start PROVIDED INFORMATION

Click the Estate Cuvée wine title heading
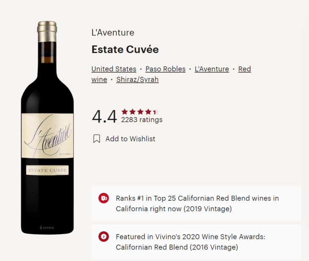tap(125, 50)
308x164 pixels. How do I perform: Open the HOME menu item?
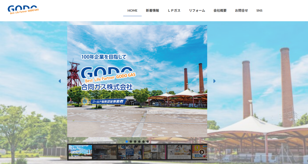coord(132,11)
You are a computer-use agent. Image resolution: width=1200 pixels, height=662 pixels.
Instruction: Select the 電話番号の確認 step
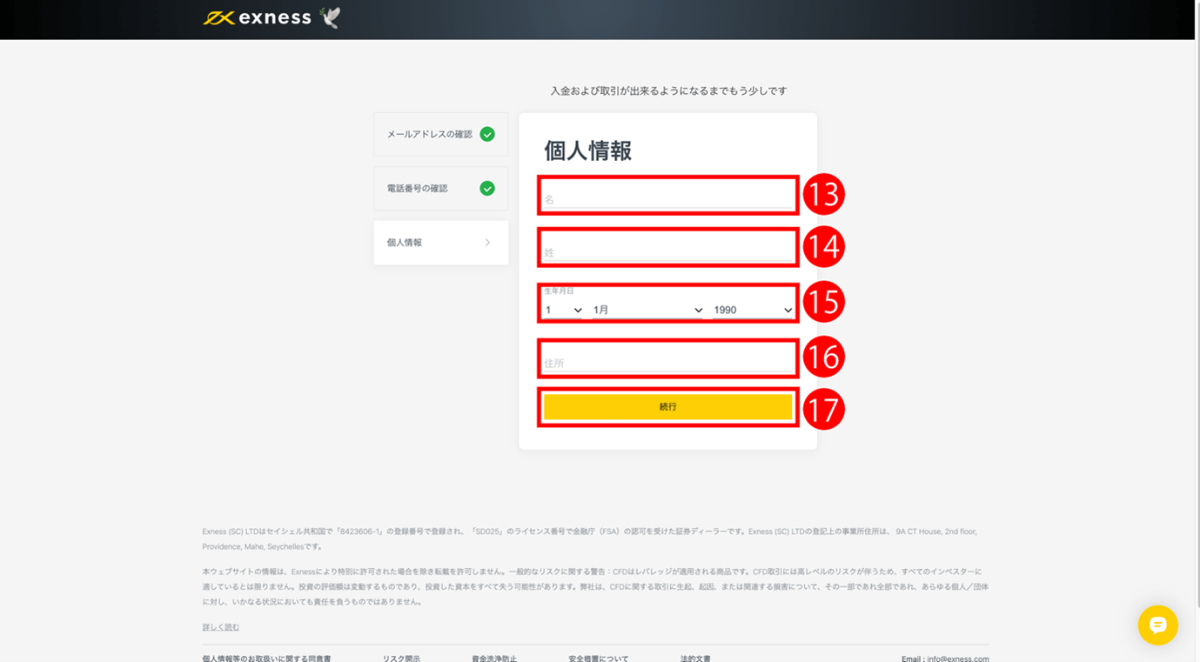pos(418,188)
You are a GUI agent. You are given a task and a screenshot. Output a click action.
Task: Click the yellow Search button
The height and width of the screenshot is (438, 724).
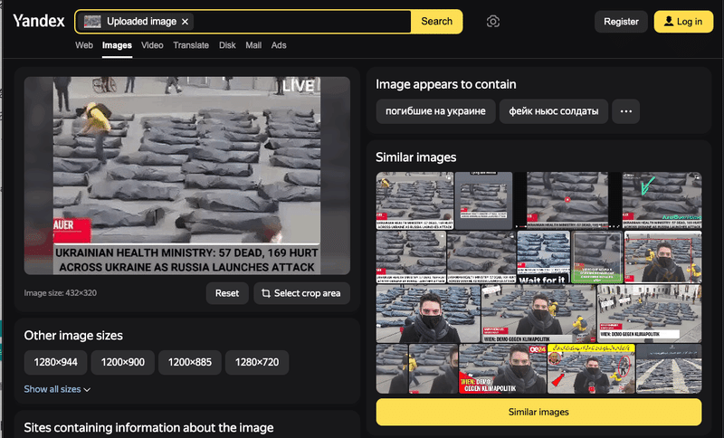(x=436, y=21)
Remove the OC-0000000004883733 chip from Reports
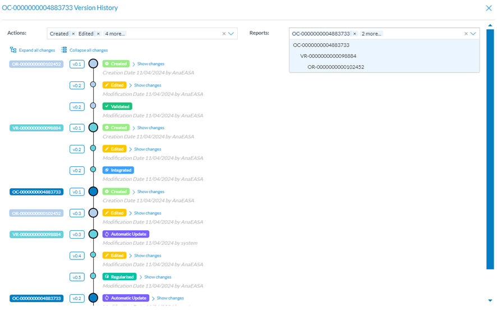The width and height of the screenshot is (497, 310). tap(354, 34)
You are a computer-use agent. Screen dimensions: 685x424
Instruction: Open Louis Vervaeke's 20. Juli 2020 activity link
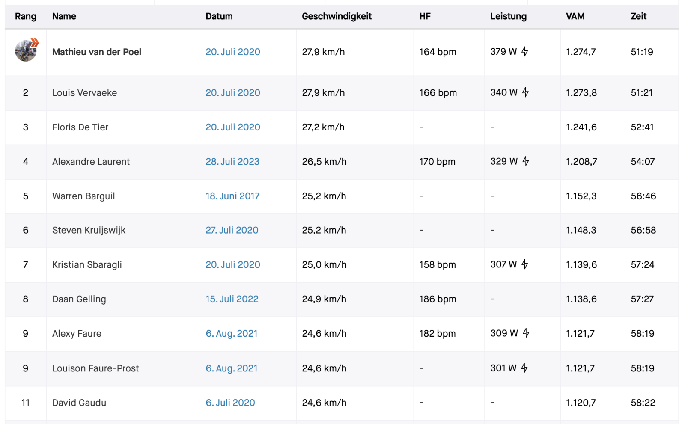233,93
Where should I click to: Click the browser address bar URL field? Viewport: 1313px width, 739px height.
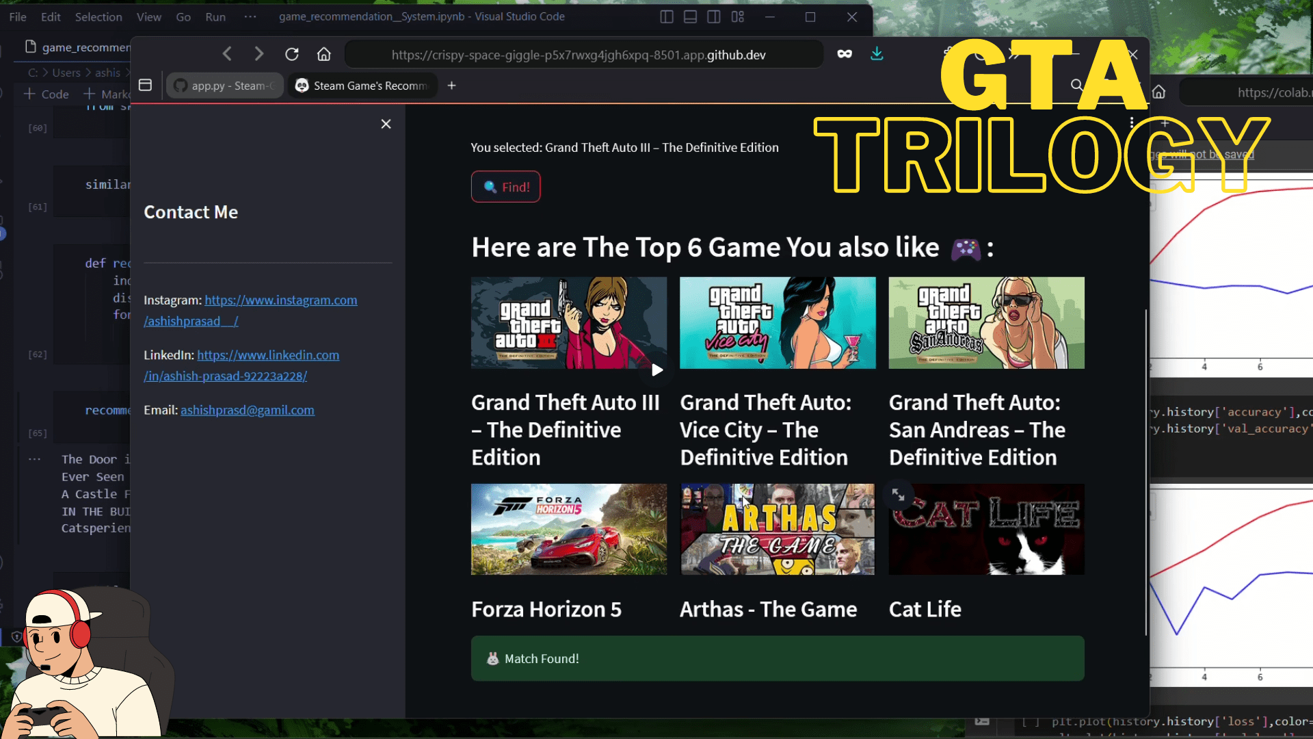(x=581, y=55)
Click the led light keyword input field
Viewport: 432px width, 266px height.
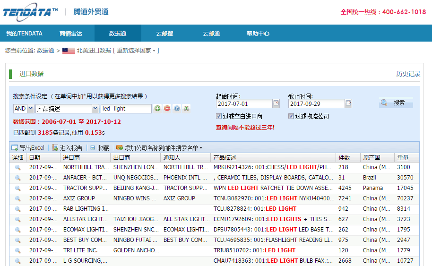point(126,109)
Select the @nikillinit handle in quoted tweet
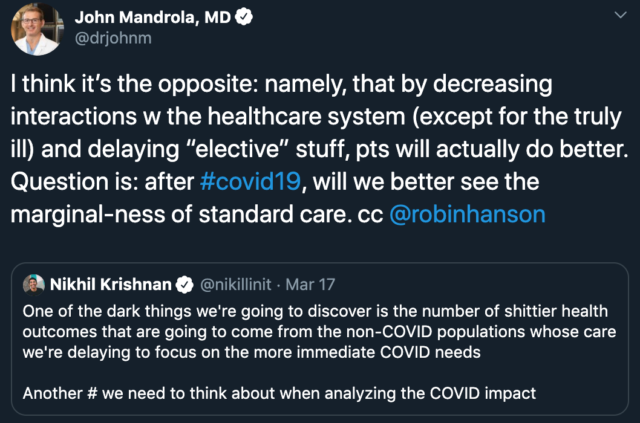This screenshot has height=423, width=640. coord(235,285)
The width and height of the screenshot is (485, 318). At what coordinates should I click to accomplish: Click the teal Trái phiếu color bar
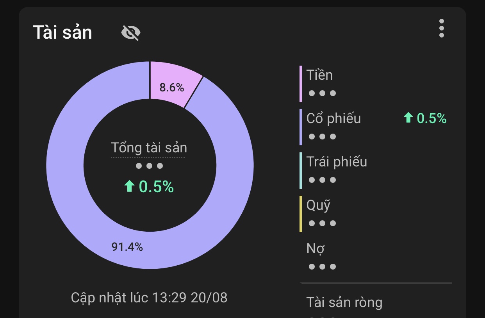click(x=301, y=170)
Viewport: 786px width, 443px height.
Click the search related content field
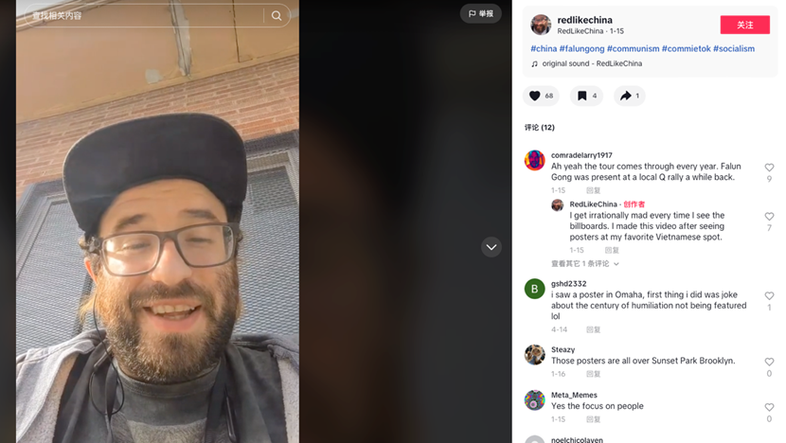(146, 15)
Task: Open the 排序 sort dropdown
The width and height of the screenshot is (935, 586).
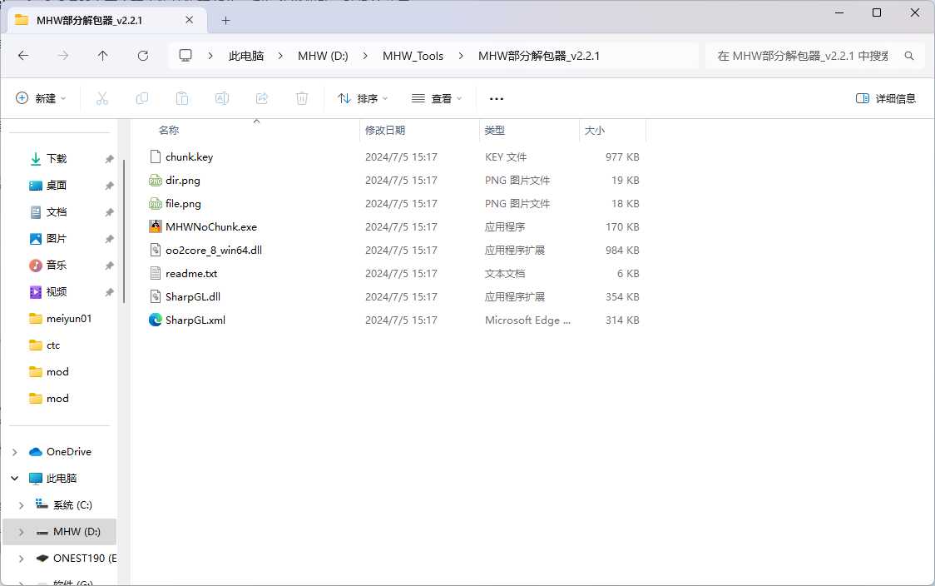Action: 363,98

end PROVIDED INFORMATION

- **WHAT TO WORK ON**
Can you give the data above as a JSON list of strings, with one string per line, no blank lines, and the pictures left out?

- **ANSWER IN FULL**
[
  "Click the Estate Cuvée wine title heading",
  "tap(125, 50)",
  "308x164 pixels. How do I perform: Open the HOME menu item?",
  "coord(132,11)",
  "You are a computer-use agent. Image resolution: width=1200 pixels, height=662 pixels.",
  "Instruction: Select the 電話番号の確認 step",
  "pos(418,188)",
  "You are a GUI agent. You are given a task and a screenshot. Output a click action.",
  "Task: Click the yellow Search button",
  "The height and width of the screenshot is (438, 724).",
  "(x=436, y=21)",
  "Remove the OC-0000000004883733 chip from Reports",
  "The width and height of the screenshot is (497, 310). tap(354, 34)",
  "You are a computer-use agent. Screen dimensions: 685x424",
  "Instruction: Open Louis Vervaeke's 20. Juli 2020 activity link",
  "233,93",
  "Where should I click to: Click the browser address bar URL field? Viewport: 1313px width, 739px height.",
  "(x=581, y=55)",
  "Click the led light keyword input field",
  "Viewport: 432px width, 266px height.",
  "point(126,109)",
  "Select the @nikillinit handle in quoted tweet",
  "This screenshot has height=423, width=640. coord(235,285)",
  "The width and height of the screenshot is (485, 318). At what coordinates should I click to accomplish: Click the teal Trái phiếu color bar",
  "click(x=301, y=170)",
  "Viewport: 786px width, 443px height.",
  "Click the search related content field",
  "(146, 15)",
  "Task: Open the 排序 sort dropdown",
  "The width and height of the screenshot is (935, 586).",
  "Action: 363,98"
]